Precise Long-Range Microcircuit-to-Microcircuit Communication Connects the Frontal and Sensory Cortices in the Mammalian Brain

The frontal area of the cerebral cortex provides long-range inputs to sensory areas to modulate neuronal activity and information processing. These long-range circuits are crucial for accurate sensory perception and complex behavioral control; however, little is known about their precise circuit organization. Here we specifically identified the presynaptic input neurons to individual excitatory neuron clones as a unit that constitutes functional microcircuits in the mouse sensory cortex. Interestingly, the long-range input neurons in the frontal but not contralateral sensory area are spatially organized into discrete vertical clusters and preferentially form synapses with each other over nearby non-input neurons. Moreover, the assembly of distant presynaptic microcircuits in the frontal area depends on the selective synaptic communication of excitatory neuron clones in the sensory area that provide inputs to the frontal area.

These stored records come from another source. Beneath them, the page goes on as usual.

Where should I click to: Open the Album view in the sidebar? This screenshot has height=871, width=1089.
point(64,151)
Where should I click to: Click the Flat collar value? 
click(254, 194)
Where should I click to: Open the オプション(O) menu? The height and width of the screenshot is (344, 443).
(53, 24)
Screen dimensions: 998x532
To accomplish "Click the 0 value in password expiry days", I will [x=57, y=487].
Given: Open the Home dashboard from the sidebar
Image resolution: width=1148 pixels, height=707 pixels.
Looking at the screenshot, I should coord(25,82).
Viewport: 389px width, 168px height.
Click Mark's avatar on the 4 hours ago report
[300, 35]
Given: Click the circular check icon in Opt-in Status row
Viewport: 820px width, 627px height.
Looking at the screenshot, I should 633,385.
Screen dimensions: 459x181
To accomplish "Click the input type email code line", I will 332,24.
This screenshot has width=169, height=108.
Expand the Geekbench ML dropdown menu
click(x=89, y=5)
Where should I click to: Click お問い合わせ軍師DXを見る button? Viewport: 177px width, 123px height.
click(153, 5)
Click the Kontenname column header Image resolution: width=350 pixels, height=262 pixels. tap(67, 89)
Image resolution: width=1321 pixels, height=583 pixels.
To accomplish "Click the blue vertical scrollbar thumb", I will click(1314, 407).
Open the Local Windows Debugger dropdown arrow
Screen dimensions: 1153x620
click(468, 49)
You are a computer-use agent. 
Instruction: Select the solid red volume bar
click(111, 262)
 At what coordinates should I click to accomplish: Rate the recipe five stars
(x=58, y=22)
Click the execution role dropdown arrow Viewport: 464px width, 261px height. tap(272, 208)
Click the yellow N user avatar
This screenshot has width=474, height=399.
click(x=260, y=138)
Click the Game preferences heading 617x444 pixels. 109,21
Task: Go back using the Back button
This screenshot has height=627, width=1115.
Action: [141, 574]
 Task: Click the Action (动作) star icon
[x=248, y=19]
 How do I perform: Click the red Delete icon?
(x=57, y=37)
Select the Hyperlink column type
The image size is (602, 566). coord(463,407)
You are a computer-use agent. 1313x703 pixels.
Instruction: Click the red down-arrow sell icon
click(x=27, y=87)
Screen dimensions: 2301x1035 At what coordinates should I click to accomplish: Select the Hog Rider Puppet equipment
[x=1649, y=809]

These findings suggest that highly precise long-range reciprocal microcircuit-to-microcircuit communication mediates frontal-sensory area interactions in the mammalian cortex. [Display omitted] •Sensory excitatory neuron clones receive defined long-range presynaptic inputs•Presynaptic neurons in frontal area are organized into discrete radial clusters•Presynaptic neurons in frontal area selectively form synapses with each other•Reciprocal microcircuit communication connects frontal and sensory cortices Ren et al. identify presynaptic neurons innervating individual excitatory neuron clones that constitute microcircuits in the sensory cortex and reveal that input neurons in the frontal cortex are organized in discrete vertical clusters and preferentially form synapses with each other.